Castilla y León pretende deportar a todos los menores no acompañados mientras insiste en que es “tierra de acogida”
El portavoz de la Junta de Castilla y León, Carlos Fernández Carriedo (PP), ha insistido este jueves en la rueda de prensa posterior al Consejo de Gobierno, en que la Comunidad es “tierra de acogida” a la vez que ratificaba la intención del vicepresidente primero de la Junta, Carlos Pollán (Vox), de deportar a “todos” los menores no acompañados que está tutelando, 164. Para ello tirará del artículo 35.2 de la Ley de Extranjería que establece que “las Comunidades Autónomas podrán establecer acuerdos con los países de origen dirigidos a procurar que la atención e integración social de los menores se realice en su entorno de procedencia. Tales acuerdos deberán asegurar debidamente la protección del interés de los menores y contemplarán mecanismos para un adecuado seguimiento por las Comunidades Autónomas de la situación de los mismos”.
“Que es una tierra de acogida lo demuestran los datos de afiliados extranjeros a la Seguridad Social, los que vienen a trabajar y a integrarse. Es la línea en que queremos seguir, no ha cambiado, inmigración legal y ordenada que se integra social y laboralmente”, ha afirmado. Lo que no ha explicado Fernández Carriedo es quién llevará el peso de esas negociaciones con los países de origen de los menores, de cuántos países se trata, o el coste estimado de esos procedimientos que pretenden aplicar porque “los menores migrantes con quienes mejor están es con sus familias”. Aunque se le ha preguntado varias veces por qué ahora ha decidido devolver a todos los menores y no antes, el portavoz se ha escudado en que pretenden beneficiarlos. Finalmente, sí ha llegado a asegurar que ya otras veces han recurrido la acogida, pero no ha aclarado cuántas veces y cuántos de esos recursos acabaron con la deportación de un menor.

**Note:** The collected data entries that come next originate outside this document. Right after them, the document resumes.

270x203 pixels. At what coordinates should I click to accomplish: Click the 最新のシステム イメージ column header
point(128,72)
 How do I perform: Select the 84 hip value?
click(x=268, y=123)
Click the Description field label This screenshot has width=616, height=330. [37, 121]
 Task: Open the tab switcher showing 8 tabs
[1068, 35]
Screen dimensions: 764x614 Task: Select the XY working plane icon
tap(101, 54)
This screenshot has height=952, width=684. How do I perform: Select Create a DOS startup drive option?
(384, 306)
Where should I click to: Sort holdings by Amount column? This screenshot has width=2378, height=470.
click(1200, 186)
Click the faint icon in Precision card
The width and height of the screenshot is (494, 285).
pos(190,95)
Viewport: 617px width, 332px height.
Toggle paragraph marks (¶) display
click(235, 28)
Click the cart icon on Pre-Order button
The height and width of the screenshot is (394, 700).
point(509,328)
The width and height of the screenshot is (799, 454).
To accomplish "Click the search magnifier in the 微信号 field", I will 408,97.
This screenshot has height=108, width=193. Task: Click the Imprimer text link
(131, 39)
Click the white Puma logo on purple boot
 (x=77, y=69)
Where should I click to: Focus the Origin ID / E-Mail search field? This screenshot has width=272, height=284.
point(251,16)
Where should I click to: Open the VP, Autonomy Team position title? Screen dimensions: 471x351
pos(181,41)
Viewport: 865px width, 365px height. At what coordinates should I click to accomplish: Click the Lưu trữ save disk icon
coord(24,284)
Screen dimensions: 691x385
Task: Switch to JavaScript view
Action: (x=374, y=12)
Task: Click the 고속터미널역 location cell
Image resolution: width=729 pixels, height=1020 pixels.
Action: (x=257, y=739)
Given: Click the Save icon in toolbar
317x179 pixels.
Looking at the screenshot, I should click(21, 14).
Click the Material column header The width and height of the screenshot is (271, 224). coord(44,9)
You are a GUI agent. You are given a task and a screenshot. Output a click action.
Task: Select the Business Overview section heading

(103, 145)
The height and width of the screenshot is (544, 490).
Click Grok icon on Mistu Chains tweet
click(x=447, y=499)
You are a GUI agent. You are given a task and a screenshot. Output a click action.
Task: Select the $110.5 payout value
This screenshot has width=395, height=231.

Fernández Carriedo se ha escudado en que se han superado las capacidades de acogida de Castilla y León, de 130 plazas, ya que ahora tutelan a 164 menores no acompañados. Respecto al coste estimado de las deportaciones ha comentado que “eso no es lo importante” y que es un procedimiento que “tendría que haber liderado España”, por lo que la Junta no se va a quedar parada “ante la inacción del Gobierno”.
Posteriormente, ha precisado que las deportaciones se estudiarán “caso por caso”. La Junta de Castilla y León se ha comprometido a facilitar más datos sobre los recursos que se presentaron en años anteriores.